The appellant challenges the jurisdiction of the county judge to make this order upon the basis that it is an action involving the title of real estate; a matter reserved to the exclusive jurisdiction of the circuit court by the Constitution of the State of Florida. Art. 5, § 11, Fla. Const., 26 F.S.A., as the same existed prior to amendment at the General Election in November 1956, and section 6 of present article 5. It will be readily observed that the order of the county judge attempts to perform three services for the litigants. First, it determines the status of the real estate as homestead property. Second, it determines the heirs of the deceased. And third, it states that these heirs shall inherit the property in question equally in fee simple.

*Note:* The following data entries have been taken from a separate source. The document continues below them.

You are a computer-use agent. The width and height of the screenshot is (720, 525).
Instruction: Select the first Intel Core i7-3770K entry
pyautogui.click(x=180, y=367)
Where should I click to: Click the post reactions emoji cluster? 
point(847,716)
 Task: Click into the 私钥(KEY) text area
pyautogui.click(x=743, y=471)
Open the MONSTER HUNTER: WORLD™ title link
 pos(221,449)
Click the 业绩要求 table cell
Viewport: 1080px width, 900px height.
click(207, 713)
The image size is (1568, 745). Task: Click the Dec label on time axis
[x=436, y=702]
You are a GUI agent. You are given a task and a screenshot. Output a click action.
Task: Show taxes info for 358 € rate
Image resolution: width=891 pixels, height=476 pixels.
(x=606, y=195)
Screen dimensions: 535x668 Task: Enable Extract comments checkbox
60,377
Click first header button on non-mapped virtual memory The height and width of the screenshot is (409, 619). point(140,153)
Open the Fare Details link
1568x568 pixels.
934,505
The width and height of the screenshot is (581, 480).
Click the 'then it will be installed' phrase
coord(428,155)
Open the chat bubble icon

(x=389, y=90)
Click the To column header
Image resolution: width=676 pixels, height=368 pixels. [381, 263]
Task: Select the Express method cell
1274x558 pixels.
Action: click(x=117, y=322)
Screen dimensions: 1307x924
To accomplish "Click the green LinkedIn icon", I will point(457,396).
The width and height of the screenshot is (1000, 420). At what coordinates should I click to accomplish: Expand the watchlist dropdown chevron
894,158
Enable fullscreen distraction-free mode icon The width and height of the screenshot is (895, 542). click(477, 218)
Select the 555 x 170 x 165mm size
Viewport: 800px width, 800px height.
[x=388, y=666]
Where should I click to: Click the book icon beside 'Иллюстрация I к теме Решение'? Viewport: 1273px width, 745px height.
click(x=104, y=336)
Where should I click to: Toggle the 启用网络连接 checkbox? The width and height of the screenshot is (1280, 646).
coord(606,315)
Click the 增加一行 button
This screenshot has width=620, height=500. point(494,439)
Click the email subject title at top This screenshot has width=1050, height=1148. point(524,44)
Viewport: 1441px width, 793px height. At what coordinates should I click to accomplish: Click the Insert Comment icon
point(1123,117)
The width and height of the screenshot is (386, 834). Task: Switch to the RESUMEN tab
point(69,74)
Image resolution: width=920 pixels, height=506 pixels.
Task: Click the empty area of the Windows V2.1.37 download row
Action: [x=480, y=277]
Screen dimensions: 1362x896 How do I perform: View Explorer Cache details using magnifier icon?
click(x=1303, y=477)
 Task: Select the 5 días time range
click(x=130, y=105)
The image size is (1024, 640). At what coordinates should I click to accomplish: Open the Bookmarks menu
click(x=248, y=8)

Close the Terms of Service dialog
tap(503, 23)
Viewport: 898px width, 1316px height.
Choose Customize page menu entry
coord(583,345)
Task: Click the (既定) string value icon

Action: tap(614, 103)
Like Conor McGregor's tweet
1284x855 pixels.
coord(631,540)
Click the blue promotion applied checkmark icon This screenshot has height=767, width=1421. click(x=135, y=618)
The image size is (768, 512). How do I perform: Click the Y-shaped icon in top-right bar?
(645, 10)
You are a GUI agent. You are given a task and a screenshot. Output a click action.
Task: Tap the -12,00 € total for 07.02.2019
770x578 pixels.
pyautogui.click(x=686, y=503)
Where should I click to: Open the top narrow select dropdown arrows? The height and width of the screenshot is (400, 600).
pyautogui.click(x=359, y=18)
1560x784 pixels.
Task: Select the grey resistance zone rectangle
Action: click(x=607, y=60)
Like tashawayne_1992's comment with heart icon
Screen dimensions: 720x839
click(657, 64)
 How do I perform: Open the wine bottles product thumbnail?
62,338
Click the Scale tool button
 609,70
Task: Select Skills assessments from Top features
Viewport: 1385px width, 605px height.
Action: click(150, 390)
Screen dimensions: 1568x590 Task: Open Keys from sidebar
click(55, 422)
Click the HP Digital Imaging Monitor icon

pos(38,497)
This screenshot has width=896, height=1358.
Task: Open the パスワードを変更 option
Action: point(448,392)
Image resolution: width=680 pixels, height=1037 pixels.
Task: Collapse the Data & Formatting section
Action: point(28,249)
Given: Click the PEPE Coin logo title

The jurisdiction of a county judge to perform the first of these duties has been decided by the Supreme Court of Florida in the case of Wakeman v. Noble, Fla. 1954, 73 So.2d 873. The right of the county judge to determine who are or were the heirs, legatees or devisees of a deceased person upon the petition of an interested party, is not controverted. See sect. 734.25, Fla. Stat., F.S.A. That portion of the order appealed which attempted to adjudicate the estate of the heirs is beyond the jurisdiction of the county judge. Spitzer v. Branning, 135 Fla. 49, 184 So. 770. In Wakeman v. Noble, supra, the Supreme Court, without receding from its decision in Spitzer v. Branning, supra, set forth the duty of the county judge to determine the homestead status of property and stated [73 So.2d 874]: "* * * how the title shall descend, or be transformed into a life estate and eventually vest in descendents is consequential."
The appellee suggests once the status of the property is determined and those entitled are determined, then the county judge has jurisdiction to declare the results which flow from the statutes of the State of Florida in such cases provided. However, we hold, if and when those results are called into question, the question must be decided in the circuit court, since a contest upon the effect of such statutes is one involving the title of real estate.
We pass now to the question originally presented by the briefs on this appeal. That is, whether a husband, whose wife is the head of the family, is limited to a life estate only, in homestead. Since we have held that the county judge improperly passed upon this question we should not determine it initially here, but the parties should be left to seek a determination in the circuit court.
As a consequence of our holding upon the question of jurisdiction the order of affirmance entered in the circuit court is reversed and the cause remanded to the county judges' court for the entry of an amended order, not in conflict with this opinion.
Reversed and remanded.
CARROLL, CHAS., C.J., and HORTON, J., concur.